Extract each line of the records below that contains the word "اپلیکیشن".

======== Material provided

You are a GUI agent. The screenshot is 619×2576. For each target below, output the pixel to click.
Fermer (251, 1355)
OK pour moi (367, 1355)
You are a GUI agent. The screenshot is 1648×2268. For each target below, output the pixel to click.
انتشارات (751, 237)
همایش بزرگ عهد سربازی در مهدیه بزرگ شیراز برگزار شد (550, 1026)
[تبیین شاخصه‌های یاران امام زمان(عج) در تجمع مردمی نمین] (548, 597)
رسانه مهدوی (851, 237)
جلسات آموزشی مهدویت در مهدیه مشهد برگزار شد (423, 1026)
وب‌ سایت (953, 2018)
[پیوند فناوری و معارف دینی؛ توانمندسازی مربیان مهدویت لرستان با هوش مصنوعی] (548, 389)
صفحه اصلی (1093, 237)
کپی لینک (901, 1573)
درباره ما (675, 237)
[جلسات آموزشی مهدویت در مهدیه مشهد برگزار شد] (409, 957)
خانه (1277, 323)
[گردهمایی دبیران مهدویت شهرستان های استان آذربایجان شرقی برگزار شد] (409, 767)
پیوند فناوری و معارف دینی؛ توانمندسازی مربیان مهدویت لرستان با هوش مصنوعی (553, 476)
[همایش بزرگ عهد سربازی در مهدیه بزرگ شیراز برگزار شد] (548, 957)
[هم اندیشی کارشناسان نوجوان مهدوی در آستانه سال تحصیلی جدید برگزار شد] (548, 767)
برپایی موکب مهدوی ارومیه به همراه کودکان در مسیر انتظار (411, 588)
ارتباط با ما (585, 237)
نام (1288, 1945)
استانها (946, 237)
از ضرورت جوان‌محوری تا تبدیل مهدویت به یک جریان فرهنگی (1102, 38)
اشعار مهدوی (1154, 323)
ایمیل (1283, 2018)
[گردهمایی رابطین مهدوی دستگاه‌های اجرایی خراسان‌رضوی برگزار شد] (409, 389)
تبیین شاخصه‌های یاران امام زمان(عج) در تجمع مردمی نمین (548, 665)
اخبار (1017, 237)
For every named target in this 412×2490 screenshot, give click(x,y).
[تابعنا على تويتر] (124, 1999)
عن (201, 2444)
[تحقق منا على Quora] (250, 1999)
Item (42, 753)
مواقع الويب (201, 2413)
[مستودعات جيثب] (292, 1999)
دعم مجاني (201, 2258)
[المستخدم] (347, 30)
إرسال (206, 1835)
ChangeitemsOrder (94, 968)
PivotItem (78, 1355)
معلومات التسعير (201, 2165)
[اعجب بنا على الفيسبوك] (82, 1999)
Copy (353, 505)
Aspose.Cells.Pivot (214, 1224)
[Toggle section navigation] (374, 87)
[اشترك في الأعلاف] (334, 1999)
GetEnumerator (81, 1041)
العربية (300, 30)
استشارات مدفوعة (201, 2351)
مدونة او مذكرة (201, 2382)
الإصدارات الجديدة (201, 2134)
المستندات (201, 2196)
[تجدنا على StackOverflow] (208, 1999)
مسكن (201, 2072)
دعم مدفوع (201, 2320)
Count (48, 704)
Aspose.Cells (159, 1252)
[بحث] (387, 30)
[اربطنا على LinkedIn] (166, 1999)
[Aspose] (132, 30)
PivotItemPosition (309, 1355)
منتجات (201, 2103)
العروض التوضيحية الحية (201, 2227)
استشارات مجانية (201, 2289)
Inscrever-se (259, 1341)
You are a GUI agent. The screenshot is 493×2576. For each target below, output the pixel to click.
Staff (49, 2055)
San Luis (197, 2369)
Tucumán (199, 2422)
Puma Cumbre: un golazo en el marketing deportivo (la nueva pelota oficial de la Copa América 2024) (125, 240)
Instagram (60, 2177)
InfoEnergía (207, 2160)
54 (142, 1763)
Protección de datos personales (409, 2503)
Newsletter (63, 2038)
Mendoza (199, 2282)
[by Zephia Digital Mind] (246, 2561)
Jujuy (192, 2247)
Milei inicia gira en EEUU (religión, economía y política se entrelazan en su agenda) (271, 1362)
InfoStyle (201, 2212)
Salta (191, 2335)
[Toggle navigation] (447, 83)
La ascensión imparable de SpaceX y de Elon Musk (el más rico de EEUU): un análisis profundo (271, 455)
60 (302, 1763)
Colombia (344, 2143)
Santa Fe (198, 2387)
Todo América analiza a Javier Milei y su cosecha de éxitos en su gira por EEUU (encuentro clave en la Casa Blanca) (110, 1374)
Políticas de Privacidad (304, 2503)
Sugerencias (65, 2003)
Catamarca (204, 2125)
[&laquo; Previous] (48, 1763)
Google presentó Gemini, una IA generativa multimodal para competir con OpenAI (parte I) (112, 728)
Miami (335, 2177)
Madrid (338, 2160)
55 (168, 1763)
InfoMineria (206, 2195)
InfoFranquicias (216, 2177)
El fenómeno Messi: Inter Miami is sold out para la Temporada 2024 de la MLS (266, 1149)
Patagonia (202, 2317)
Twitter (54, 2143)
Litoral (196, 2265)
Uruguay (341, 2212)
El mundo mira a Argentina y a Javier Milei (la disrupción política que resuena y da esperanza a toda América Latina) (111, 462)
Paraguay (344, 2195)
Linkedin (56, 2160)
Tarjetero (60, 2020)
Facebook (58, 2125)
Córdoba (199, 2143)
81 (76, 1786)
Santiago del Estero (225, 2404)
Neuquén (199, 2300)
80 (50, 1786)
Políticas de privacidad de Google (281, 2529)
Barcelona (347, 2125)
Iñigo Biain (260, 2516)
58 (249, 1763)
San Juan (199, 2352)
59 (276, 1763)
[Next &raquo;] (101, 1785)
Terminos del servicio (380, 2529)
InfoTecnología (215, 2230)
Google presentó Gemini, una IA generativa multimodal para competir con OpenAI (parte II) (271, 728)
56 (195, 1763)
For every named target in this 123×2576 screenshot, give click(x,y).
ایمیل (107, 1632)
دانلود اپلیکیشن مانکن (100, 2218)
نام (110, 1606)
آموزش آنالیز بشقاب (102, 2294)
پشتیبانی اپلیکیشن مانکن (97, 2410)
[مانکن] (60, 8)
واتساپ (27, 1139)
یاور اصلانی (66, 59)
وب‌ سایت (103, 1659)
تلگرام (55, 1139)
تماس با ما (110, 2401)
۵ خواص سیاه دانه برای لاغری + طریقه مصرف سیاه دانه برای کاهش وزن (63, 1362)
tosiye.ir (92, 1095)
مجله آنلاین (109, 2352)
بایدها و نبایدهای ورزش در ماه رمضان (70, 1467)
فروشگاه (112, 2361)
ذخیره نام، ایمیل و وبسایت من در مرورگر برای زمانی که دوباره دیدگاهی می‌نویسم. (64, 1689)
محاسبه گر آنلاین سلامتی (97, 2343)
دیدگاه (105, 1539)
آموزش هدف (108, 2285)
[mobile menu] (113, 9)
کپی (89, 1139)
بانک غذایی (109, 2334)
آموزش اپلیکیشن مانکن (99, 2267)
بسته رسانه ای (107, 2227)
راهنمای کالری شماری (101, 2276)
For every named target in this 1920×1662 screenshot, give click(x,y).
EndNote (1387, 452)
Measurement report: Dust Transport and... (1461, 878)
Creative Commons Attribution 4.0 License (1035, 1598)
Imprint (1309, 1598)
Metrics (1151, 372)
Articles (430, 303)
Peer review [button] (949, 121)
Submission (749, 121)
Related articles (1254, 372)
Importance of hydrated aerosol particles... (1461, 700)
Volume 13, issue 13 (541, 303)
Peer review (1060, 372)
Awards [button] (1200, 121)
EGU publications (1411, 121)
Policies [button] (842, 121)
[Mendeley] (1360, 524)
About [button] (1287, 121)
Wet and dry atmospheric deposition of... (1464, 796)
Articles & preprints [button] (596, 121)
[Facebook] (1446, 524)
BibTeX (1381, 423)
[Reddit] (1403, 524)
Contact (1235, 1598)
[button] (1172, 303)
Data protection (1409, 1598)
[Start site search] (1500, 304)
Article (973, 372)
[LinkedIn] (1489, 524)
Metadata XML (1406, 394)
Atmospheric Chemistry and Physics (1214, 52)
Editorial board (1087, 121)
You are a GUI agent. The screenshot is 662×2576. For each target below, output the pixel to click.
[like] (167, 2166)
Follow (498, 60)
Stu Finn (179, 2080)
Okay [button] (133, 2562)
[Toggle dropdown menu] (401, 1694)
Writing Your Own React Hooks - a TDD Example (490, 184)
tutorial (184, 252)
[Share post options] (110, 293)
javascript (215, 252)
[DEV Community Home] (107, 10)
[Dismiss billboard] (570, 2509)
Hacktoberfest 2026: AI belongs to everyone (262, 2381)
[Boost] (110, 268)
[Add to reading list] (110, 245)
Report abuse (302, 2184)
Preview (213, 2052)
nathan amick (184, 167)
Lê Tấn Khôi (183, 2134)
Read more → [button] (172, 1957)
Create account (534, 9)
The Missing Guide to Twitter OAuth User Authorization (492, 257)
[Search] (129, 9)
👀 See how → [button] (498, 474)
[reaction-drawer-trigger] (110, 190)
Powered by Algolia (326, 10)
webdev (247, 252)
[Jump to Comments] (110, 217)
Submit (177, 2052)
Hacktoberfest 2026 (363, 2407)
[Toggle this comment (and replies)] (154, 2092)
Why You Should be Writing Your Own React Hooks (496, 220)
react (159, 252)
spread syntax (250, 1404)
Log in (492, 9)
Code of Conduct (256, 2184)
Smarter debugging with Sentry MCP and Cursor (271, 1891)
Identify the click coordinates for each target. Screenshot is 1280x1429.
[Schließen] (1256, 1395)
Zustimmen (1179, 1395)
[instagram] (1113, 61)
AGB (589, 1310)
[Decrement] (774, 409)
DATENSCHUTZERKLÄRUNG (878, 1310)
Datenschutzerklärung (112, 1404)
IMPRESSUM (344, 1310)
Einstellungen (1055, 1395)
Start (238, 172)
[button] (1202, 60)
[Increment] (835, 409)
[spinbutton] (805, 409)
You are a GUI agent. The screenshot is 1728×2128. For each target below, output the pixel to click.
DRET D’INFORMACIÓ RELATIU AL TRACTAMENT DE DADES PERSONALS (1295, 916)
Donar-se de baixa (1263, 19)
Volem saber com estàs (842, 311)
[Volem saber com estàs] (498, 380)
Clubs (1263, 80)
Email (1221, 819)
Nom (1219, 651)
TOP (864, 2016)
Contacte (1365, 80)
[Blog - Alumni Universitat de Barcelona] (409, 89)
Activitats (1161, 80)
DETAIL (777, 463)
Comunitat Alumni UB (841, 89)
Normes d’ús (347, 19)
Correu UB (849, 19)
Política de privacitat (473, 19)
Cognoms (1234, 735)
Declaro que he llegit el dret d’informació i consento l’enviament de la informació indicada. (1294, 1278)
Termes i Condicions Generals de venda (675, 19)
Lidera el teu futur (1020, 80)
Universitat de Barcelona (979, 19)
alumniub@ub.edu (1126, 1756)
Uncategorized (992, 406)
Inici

================

→ Exercise solution
دانلود اپلیکیشن مانکن (100, 2218)
پشتیبانی اپلیکیشن مانکن (97, 2410)
آموزش اپلیکیشن مانکن (99, 2267)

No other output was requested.